The time has come for me to shed some shame. A "secret" I didn't want to get out, for fear of the stigma and consequences.
But there are actually TWO people in my wee family of three who fight a disease with serious highs and lows. Rowan.... my seven year old type 1 diabetic. And myself, diagnosed Bipolar II November 2004.
I've held this information to much self overall. I learned quickly that when you disclose something like this to someone there are one of two reactions. The first reaction is rare: understanding. The other reaction: a 360 about-face turn, and run. Sad but true.
It is said that the average person spends a decade in the mental health system before being accurately diagnosed as bipolar. Bipolar II is even harder to diagnose, as it is primarily misdiagnosed as clinical depression.
I have been stable since being placed on my miracle drug the same year as my diagnosis. There have been incidents, primarily when my marriage ended, and I just couldn't cope with the stress, and spent me spinning off into a dark place. A seriously dark place. A place where I experienced audio hallucinations encouraging me to do some less than pleasant things to myself. I will never forget December 2005, walking barefoot in the middle of the night to Vancouver General Hospital. I knew, even in my aggitated depression, that if I was to stay home alone without my children, there would be a grizzly discovery for whomever came to the house the next day.
Five years stable. Balanced. Able to stand being in my own skin, able to recognize my impulses, not do anything rash, and just breathe.
But then Type 1 Diabetes came into Rowan's life. My demons of depression crept back out from the shadows. I sobbed uncontrollably and non-stop for practically the first two months after she was diagnosed. Don't misinterpret that to read that my sobbing has stopped, but I am able to control it, and stop it from appearing when the girls are around. I don't want Rowan to assume responsibility for my tears, my sadness, my battle to remain balanced.
It has been nine months now since Rowan was diagnosed, and I'm recognizing, and appreciating that I can't do this alone any longer. I miss the days of psychiatric appointments, helping me to stay centred. I miss the days of participating in the Highs & Lows community choir. I miss the days of the Art Studio run by Vancouver Coastal Health (I have a full circle story about the Art Studio, but that'll have to wait for another time, perhaps another entry). I am finding the anxiety of caring for a type 1 diabetic child as a single parent with a meager support system in this town too much to bear. I can hear the alarms ringing in my head... and experience has taught me what happens when I don't listen to those alarms. Think Titanic. As if everyone on the boat heard the distress alarms, but didn't get out of their cots to inquire.

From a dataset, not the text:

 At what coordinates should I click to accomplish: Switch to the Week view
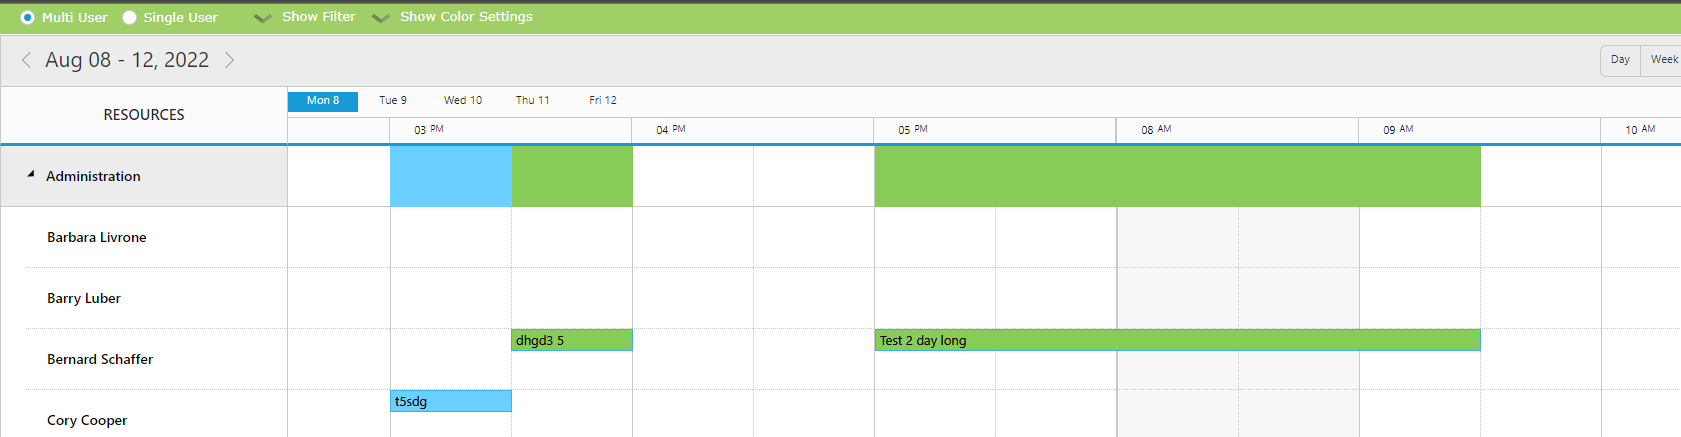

So Type 1 Diabetes has in essence, encouraged me to reach out, seek help. Something I've been terrified to do as I walked the quick sands of depression for the last three years out here. There is such a stigma, and my greatest fear is that the Ministry will find a single bipolar parent unfit, and apprehend my children. That kind of fear is debilitating when you need help. The good news is, I think it's good news... is that the Ministry is reluctant to apprehend medically fragile children. I don't know if that's a blessing or not. But it has helped me fight the fear just long enough to reach out and whisper desperately "I need help"
None of the three of us are in any immediate danger. I love my girls too deepy and completely to ever do anything truly rash or cause them any trauma. They are my beacon in a dark stormy seascape. But for there benefit, I'm taking seriously tangible steps to create a mental health team out here, because the anxiety of managing Rowan's type 1 diabetes is slowly eating away at my emotional balance, and if I'm going to care for them as best I can~ I have to care for me first.